### Excerpted records ###
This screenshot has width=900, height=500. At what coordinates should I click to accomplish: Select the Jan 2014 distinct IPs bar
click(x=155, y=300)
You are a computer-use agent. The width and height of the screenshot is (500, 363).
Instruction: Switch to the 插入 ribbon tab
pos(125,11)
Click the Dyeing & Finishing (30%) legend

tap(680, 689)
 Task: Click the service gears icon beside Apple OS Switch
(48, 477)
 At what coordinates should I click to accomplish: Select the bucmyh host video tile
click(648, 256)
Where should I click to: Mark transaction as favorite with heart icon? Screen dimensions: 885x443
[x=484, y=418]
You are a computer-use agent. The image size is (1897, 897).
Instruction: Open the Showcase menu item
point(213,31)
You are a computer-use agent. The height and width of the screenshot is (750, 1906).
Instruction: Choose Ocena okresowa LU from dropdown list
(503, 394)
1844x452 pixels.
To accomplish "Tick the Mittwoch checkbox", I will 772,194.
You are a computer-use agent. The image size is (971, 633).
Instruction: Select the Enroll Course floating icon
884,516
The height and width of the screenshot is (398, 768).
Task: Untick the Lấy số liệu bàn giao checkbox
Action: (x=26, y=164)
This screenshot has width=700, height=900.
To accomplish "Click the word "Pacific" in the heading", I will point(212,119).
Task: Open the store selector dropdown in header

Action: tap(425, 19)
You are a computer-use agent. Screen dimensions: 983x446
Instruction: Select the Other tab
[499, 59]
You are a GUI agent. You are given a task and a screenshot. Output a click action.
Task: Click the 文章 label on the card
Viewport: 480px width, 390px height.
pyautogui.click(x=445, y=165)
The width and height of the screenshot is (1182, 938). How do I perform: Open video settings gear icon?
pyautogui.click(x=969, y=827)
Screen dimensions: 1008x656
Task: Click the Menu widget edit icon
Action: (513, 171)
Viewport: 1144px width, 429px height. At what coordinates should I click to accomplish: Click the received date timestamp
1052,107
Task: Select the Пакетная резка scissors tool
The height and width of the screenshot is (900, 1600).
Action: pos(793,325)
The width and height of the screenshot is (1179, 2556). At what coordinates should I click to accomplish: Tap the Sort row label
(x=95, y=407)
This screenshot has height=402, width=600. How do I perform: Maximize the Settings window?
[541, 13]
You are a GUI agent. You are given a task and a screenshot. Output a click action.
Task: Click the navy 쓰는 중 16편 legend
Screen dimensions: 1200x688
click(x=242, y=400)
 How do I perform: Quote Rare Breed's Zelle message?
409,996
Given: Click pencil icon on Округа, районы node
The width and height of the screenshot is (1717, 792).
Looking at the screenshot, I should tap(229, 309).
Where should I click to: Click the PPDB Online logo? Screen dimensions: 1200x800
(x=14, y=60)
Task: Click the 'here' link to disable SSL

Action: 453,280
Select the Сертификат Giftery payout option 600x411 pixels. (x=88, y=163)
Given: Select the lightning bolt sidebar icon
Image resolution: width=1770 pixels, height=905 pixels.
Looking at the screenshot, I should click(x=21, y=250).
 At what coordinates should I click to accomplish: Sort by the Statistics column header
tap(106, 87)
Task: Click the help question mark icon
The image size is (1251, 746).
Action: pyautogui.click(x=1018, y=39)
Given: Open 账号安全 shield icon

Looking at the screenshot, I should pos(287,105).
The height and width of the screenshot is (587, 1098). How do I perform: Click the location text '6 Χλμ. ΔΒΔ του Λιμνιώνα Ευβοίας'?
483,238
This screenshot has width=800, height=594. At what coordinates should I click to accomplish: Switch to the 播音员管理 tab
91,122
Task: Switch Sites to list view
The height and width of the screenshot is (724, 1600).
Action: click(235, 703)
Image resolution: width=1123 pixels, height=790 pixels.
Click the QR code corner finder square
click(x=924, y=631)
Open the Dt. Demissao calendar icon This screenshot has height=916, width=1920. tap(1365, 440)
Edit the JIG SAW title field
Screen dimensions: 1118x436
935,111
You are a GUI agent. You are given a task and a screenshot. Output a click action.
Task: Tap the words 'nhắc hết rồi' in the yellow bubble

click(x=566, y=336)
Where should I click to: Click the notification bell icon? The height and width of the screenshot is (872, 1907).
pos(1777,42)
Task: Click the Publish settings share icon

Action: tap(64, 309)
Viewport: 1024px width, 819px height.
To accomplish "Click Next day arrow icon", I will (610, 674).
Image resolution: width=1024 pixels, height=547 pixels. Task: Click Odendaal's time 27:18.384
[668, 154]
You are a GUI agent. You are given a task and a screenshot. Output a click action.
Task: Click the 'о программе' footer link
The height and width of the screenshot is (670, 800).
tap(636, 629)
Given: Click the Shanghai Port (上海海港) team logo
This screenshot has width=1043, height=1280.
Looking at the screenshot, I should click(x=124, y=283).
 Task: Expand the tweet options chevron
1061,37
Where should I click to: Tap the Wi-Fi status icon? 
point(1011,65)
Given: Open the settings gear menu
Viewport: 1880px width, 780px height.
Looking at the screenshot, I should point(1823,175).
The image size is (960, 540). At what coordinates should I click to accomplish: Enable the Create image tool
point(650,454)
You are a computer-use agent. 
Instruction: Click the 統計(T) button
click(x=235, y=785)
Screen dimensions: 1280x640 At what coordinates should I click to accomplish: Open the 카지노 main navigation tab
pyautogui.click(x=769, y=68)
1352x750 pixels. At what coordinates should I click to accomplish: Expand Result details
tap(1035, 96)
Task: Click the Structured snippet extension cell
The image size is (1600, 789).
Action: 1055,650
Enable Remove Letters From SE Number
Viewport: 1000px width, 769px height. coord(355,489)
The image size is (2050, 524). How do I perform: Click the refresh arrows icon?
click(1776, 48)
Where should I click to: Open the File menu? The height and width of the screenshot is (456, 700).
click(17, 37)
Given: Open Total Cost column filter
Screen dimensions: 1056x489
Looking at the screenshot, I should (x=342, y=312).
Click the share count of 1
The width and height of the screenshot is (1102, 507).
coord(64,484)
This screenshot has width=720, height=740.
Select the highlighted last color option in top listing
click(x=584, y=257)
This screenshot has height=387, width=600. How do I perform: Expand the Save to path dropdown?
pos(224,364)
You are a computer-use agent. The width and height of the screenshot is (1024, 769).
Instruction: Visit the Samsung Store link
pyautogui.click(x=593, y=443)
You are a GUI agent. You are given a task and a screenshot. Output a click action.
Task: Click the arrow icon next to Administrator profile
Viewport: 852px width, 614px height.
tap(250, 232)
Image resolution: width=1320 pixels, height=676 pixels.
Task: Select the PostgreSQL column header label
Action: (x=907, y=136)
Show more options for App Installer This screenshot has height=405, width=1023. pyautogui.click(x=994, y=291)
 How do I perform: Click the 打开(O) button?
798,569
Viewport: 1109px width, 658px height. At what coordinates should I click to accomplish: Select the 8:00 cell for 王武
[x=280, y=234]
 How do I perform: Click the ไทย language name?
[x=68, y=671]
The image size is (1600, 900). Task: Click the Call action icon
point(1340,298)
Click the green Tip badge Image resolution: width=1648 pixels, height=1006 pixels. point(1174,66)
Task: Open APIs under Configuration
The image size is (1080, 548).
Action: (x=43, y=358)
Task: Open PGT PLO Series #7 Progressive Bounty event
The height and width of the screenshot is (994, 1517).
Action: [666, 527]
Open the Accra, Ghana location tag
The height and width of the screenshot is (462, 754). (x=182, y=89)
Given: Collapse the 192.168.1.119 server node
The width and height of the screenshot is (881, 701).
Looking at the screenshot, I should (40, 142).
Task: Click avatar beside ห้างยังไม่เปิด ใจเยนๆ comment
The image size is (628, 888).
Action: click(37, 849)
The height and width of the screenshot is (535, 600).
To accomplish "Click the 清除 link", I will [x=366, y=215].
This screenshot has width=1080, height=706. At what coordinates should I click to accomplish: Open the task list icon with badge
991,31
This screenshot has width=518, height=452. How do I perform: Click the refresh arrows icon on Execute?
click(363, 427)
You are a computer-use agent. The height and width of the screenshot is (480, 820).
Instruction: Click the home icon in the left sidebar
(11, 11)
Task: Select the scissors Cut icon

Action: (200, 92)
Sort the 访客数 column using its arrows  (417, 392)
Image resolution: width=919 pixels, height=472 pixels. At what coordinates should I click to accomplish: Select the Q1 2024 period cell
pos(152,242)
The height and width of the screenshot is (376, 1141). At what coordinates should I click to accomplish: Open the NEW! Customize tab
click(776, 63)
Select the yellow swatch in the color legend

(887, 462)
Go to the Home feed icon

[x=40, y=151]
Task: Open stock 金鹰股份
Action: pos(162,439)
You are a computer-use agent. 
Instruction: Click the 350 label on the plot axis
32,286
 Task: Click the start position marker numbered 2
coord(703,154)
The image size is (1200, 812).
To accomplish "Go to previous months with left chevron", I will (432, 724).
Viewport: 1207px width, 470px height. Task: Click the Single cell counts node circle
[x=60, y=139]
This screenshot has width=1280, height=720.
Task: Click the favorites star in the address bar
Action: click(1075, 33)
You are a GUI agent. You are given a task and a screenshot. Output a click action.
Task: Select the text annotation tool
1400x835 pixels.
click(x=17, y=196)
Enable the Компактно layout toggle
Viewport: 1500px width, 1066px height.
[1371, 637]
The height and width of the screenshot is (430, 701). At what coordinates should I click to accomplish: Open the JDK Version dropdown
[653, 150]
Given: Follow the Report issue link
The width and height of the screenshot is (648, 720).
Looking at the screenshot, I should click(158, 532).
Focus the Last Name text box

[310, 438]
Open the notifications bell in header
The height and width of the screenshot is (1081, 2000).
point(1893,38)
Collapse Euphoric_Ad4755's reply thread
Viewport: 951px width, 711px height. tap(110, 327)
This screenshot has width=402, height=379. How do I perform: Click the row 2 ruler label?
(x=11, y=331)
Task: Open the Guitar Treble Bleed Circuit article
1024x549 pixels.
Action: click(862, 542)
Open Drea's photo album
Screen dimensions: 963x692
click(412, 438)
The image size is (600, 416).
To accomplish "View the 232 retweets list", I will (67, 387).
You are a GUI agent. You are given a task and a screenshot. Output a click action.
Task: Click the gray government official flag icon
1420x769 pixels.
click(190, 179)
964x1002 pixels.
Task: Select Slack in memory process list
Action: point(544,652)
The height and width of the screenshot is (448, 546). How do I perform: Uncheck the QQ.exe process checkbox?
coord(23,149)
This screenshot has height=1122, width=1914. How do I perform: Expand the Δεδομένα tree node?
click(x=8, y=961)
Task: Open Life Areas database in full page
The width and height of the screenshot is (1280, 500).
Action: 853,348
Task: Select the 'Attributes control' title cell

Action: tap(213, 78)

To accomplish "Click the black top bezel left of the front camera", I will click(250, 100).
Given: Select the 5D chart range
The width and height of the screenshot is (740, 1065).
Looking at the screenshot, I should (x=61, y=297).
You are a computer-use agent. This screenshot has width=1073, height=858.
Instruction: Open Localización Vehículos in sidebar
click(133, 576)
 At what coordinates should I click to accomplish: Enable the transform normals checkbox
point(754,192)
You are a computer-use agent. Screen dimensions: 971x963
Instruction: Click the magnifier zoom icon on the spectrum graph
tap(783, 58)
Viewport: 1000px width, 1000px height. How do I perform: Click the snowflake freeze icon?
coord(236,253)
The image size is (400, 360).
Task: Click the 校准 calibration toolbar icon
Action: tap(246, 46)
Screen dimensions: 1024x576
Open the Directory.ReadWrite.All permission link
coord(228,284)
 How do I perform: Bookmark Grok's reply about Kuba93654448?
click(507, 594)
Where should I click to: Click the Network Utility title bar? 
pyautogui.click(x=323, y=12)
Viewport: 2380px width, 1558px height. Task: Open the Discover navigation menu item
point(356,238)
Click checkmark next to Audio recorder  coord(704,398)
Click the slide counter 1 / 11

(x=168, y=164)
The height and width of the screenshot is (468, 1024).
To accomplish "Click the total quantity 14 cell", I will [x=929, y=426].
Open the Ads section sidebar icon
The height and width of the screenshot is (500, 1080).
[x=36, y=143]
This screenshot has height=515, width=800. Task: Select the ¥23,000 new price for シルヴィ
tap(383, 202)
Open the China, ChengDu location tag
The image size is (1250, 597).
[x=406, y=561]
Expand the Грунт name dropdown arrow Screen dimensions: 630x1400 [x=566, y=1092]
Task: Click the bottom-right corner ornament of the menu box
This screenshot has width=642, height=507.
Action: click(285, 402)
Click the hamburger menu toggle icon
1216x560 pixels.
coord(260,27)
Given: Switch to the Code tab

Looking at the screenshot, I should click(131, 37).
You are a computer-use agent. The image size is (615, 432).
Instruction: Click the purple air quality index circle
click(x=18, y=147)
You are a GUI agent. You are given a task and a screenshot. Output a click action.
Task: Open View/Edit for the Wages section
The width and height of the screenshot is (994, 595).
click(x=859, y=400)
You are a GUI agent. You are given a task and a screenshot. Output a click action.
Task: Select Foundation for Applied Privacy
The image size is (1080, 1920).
###
Task to carry out: Your task is to repeat the records exactly. Begin at their first line and stop after the line containing "is (500, 363).".

Solution to the exercise:
This screenshot has width=900, height=500. At what coordinates should I click to accomplish: Select the Jan 2014 distinct IPs bar
click(x=155, y=300)
You are a computer-use agent. The width and height of the screenshot is (500, 363).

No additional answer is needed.